New Delhi, July 4 (EFE).- President Vladimir Putin will virtually address a regional summit on Tuesday, marking his first multilateral meeting since a failed mutiny that shook the Russian military leadership amid the ongoing war with Ukraine.

Putin will meet the leaders of the countries, including China and India, which make up the Shanghai Cooperation Organization (SCO) – an economic and security block founded by Moscow and Beijing in response to Western alliances in Asia.

India, as the chair of the summit, aims to address security challenges, terrorism and formalize Iran’s membership in the organization, which includes Pakistan, Kazakhstan, Kyrgyzstan, Tajikistan, and Uzbekistan.

Member nations will initiate the process of allowing Belarus, one of Russia’s closest allies, to join the bloc.

The summit holds significant importance for Russia, providing an opportunity to gauge the support of its closest allies amid the Ukraine conflict.

Recently, the Russian military leadership was rattled after the aborted armed rebellion by the Wagner private military company, led by Yevgeny Prigozhin, who was in Russia just ten days ago but is now in exile in Belarus.

The insurrection, which saw the private Russian army marching toward Moscow, raised concerns about Putin’s control amid the war.

The summit also serves as an opportunity to evaluate the current state of the worsening India-China ties.

Over the past few years, ties have deteriorated due to tensions along their shared borders between India and China.

In 2020, tensions between India and China peaked when a series of clashes occurred in the Himalayan Galwan Valley in the border region of Ladakh.

The confrontation resulted in the loss of at least 20 Indian soldiers, with 76 others sustaining injuries.

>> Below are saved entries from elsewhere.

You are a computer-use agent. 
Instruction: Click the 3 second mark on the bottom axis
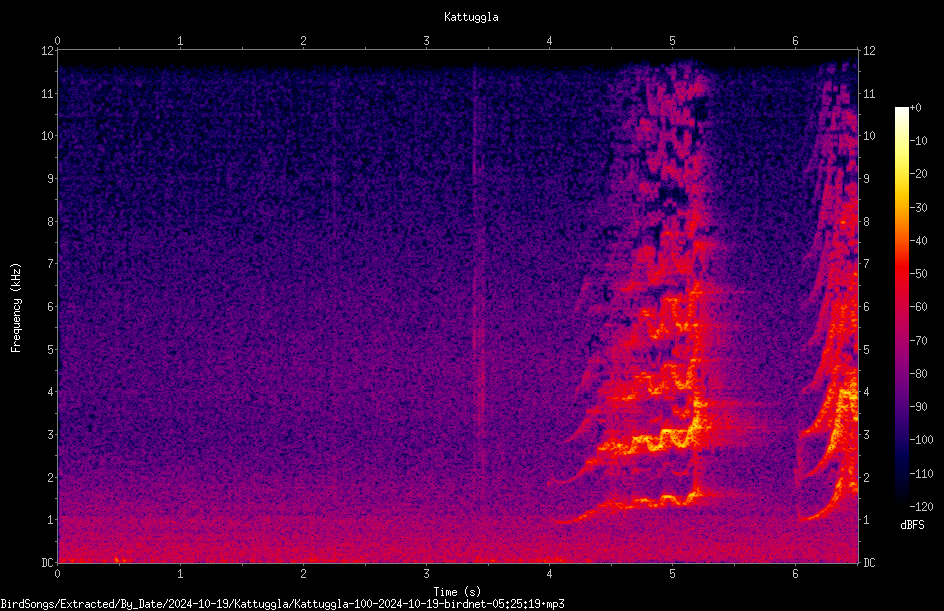coord(426,574)
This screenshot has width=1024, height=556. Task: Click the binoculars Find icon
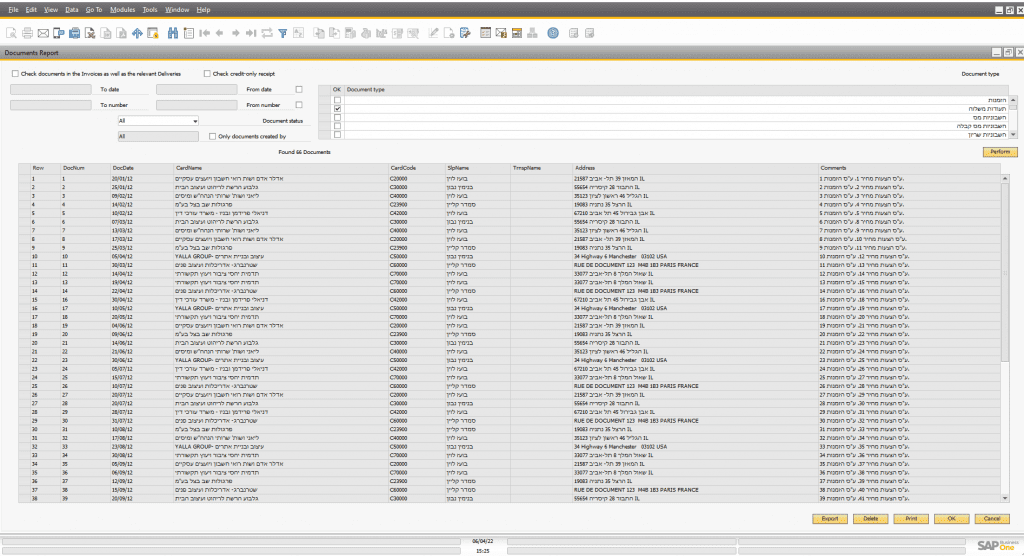click(173, 33)
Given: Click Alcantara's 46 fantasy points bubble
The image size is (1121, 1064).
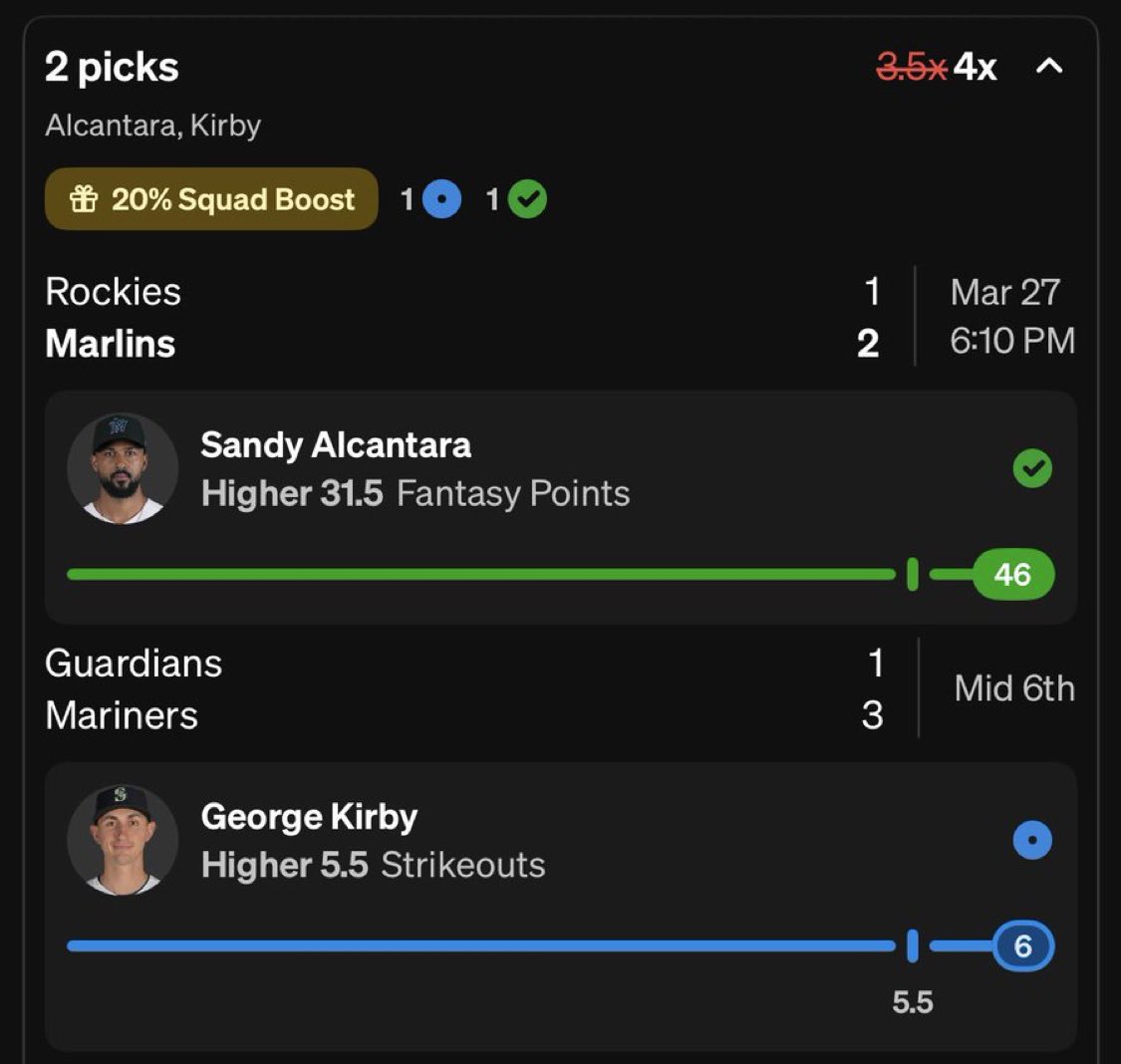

China acknowledged that four Chinese soldiers were also killed during the physical brawl.

Despite pressure from the Western countries, both India and China have refrained from condemning the Russian invasion of Ukraine.

However, it was during the SCO summit last year that Indian Prime Minister Narendra Modi told Putin that “today’s era is not of war and democracy, diplomacy and dialogue are such things that touch the world.”

India joined the SCO in 2017 to be a member of the regional grouping focused on political, economic, security, and defense issues.

Apart from the eight member states, the bloc currently has four observers – Afghanistan, Belarus, Iran, and Mongolia – and six dialogue partners – Armenia, Azerbaijan, Cambodia, Nepal, Sri Lanka, and Turkey.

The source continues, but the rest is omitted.